## ACTIVITY
The copy must match the data word for word and contain no pictures.

## DATASET RECORDS
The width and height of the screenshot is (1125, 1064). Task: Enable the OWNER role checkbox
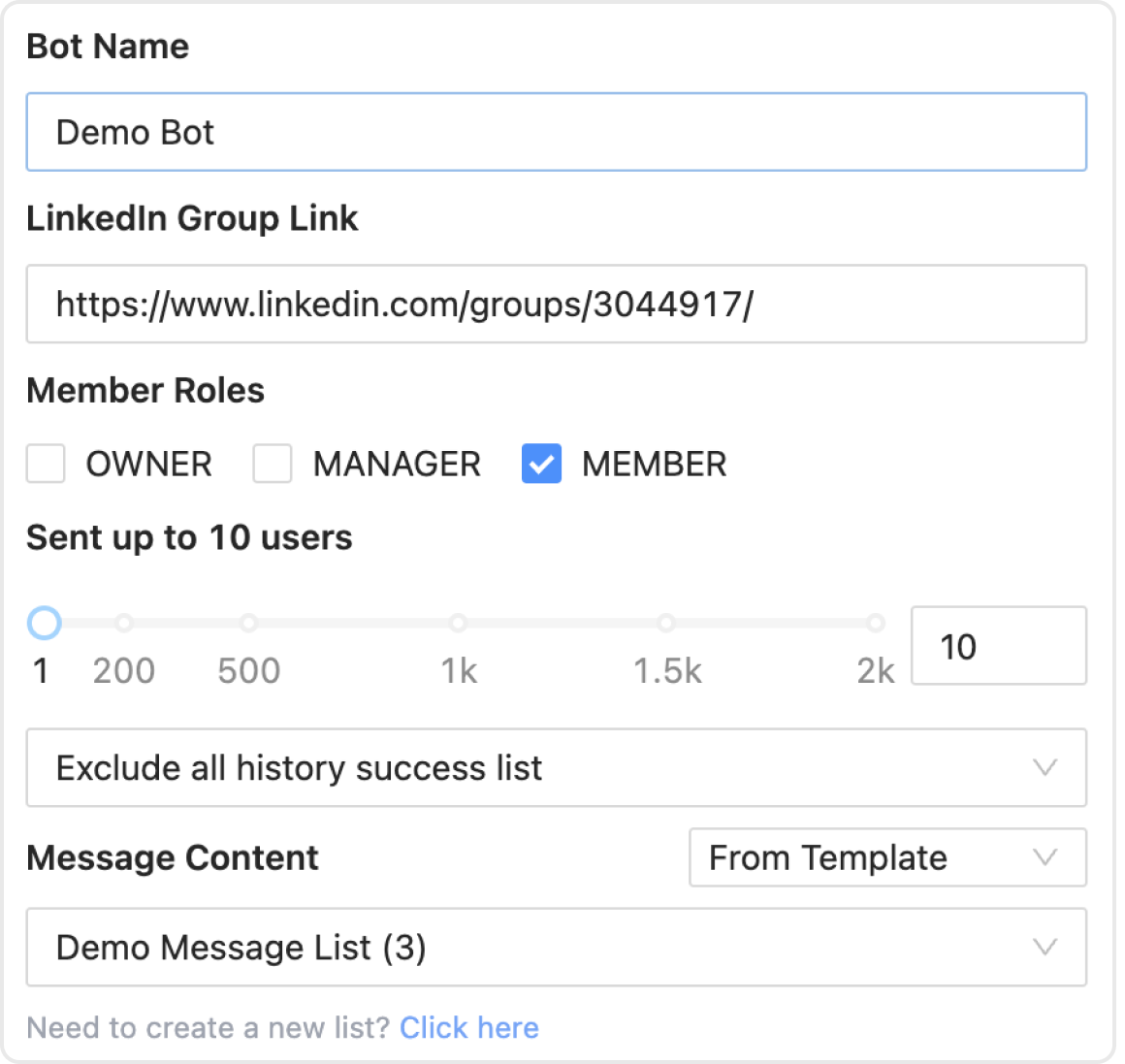pyautogui.click(x=46, y=464)
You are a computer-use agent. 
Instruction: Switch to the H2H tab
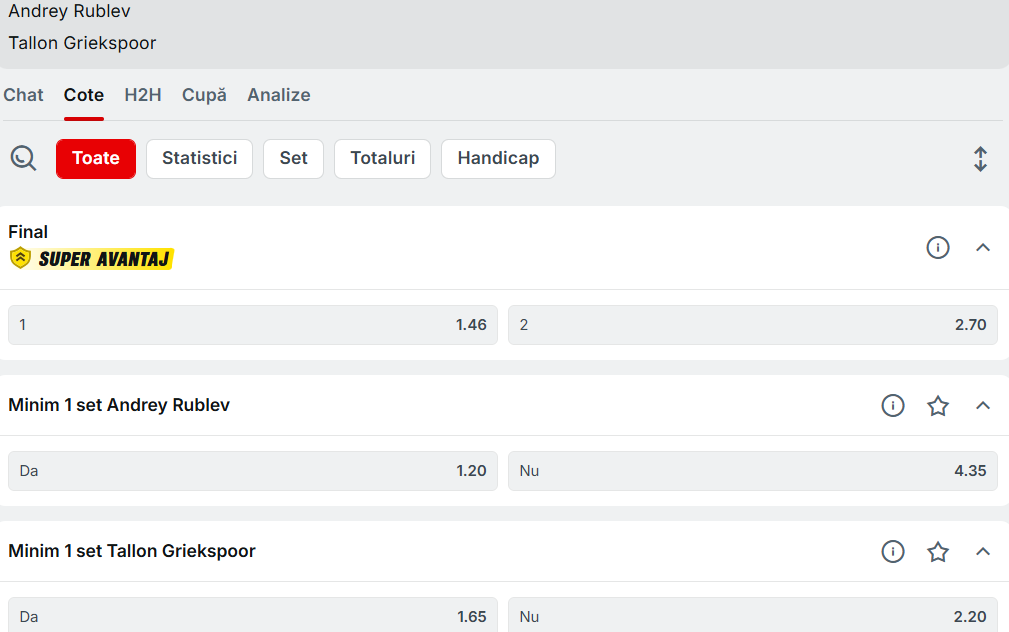pyautogui.click(x=143, y=95)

## SOLUTION
The width and height of the screenshot is (1125, 1064). Task: Enable the OWNER role checkbox
pyautogui.click(x=46, y=464)
You are a computer-use agent. 
Instruction: Switch to the H2H tab
pyautogui.click(x=143, y=95)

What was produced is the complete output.